Carriers have 45 days to decide on pricey items, but may respond more quickly.

When patients sign an advance beneficiary notice for big-ticket items or services, they're playing Russian roulette on Medicare's wheel. But soon, physicians may be able to take the uncertainty out of it for their practices and their patients.

The Medicare Modernization Act instructed the Centers for Medicare and Medicaid Services to come up with a prior determination process for "certain physicians' services," and the agency has finally stepped up. The CMS has unveiled its long-awaited "prior determination" system for the most expensive items and services.

Carriers will let doctors know within 45 days whether Medicare will pay for a service a physician plans to provide, according to the proposed rule published in the Aug. 30 Federal Register (Vol. 70, No. 167, pp. 51321-51325). A carrier may respond more quickly when the service is urgent, CMS adds.

CMS also said it would impose "reasonable limits" on spending for the high-cost items in the pool.

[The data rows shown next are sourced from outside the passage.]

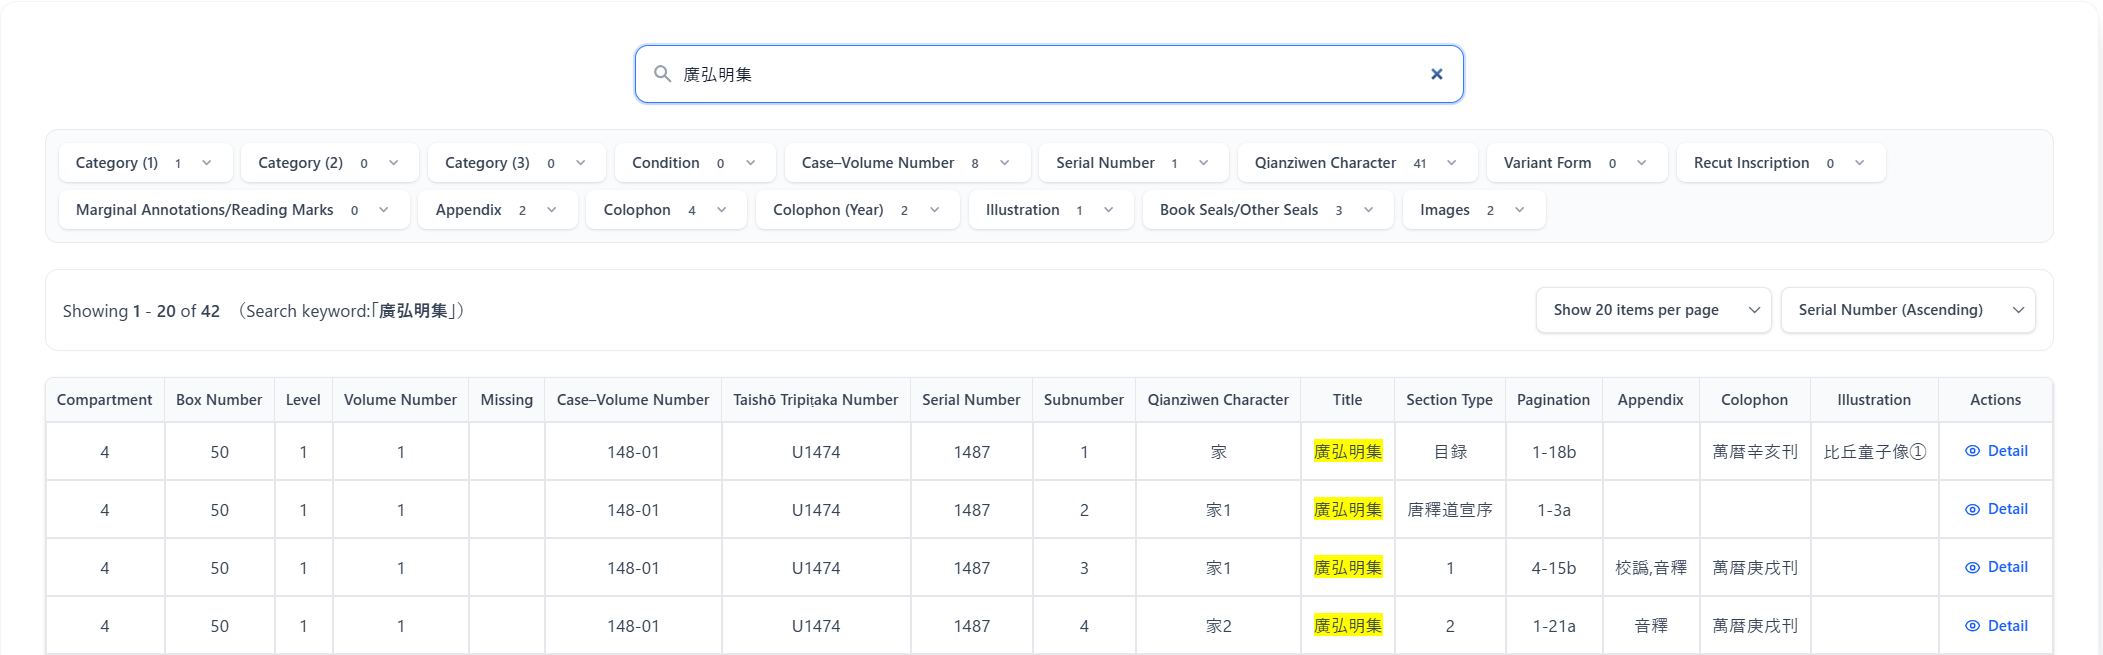This screenshot has width=2103, height=655.
Task: Click the Serial Number column header
Action: [x=970, y=400]
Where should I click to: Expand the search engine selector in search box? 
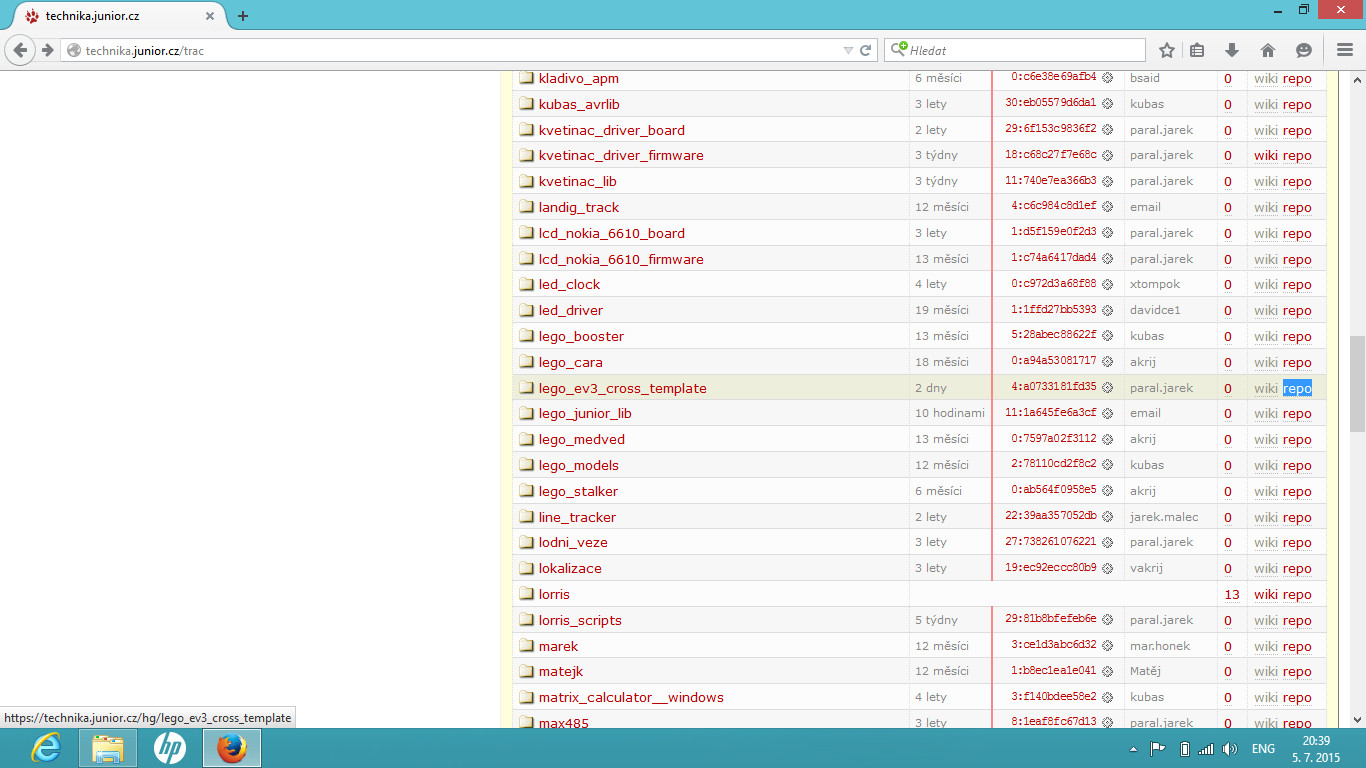(898, 49)
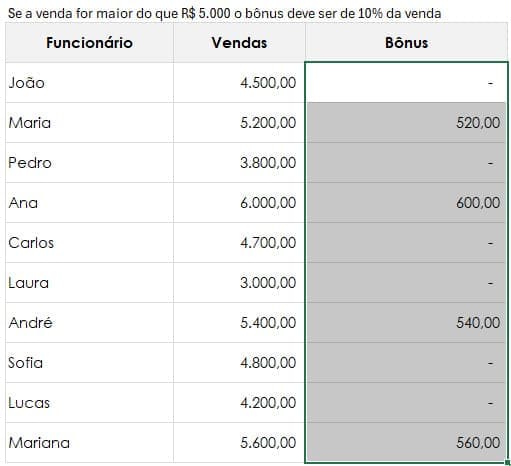Select the Vendas header cell
This screenshot has width=511, height=466.
239,43
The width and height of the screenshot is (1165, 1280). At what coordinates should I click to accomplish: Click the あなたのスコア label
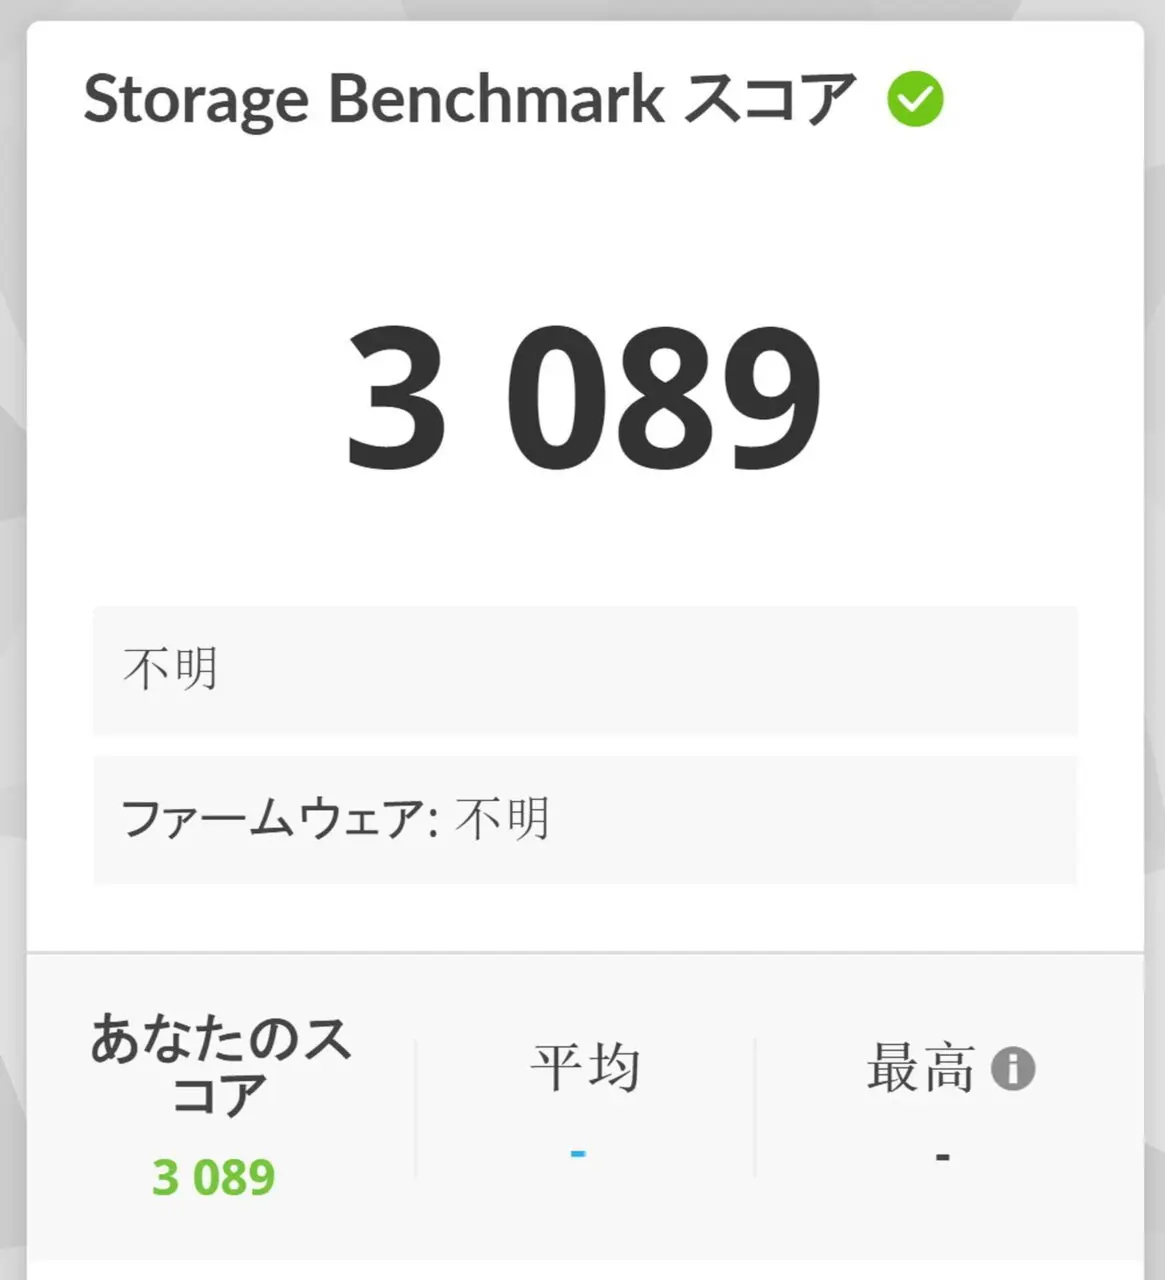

CMS plans to establish a pool of the 50 services with the highest allowed charges, which physicians provide at least 50 times per year. But the pool won't include any services that have a local or national coverage determination that provides clear enough information to let the beneficiary or physician know if the service will be covered. If a doctor asks for a determination on such an item, the carrier will refer him to the policy. The list of 50 services will be the same across the country, except in cases where a clear enough local policy exists in one area and not in others.

CMS says it considered national data on physicians' services, including payment amounts and utilization rates, in choosing services for the pool. But the agency decided not to consider whether a service has a high denial rate. 

The pool may grow in the future if CMS sees the need. The agency also will allow prior determination for plastic and dental surgeries that have average allowed charges of at least $1,000 each. The services in the pool tend to be non-emergency surgical services performed in an inpatient setting, so beneficiaries should have enough time to ask for a prior determination.

"For those people who actually are doing those top 50 services, this will be helpful," because "it can be a little bit of a shock" if an expensive procedure turns out not to be covered, says Quin Buechner, a consultant with ProActive Consultants in Cumberland, WI. But he says this doesn't help most physicians who are performing procedures without knowing whether Medicare will cover them. He says Medicare should offer prior approval for the most frequently denied services.

Physicians have until Oct. 31 to comment on the proposal, and can do so at
www.cms.hhs.gov/regulations/ecomments.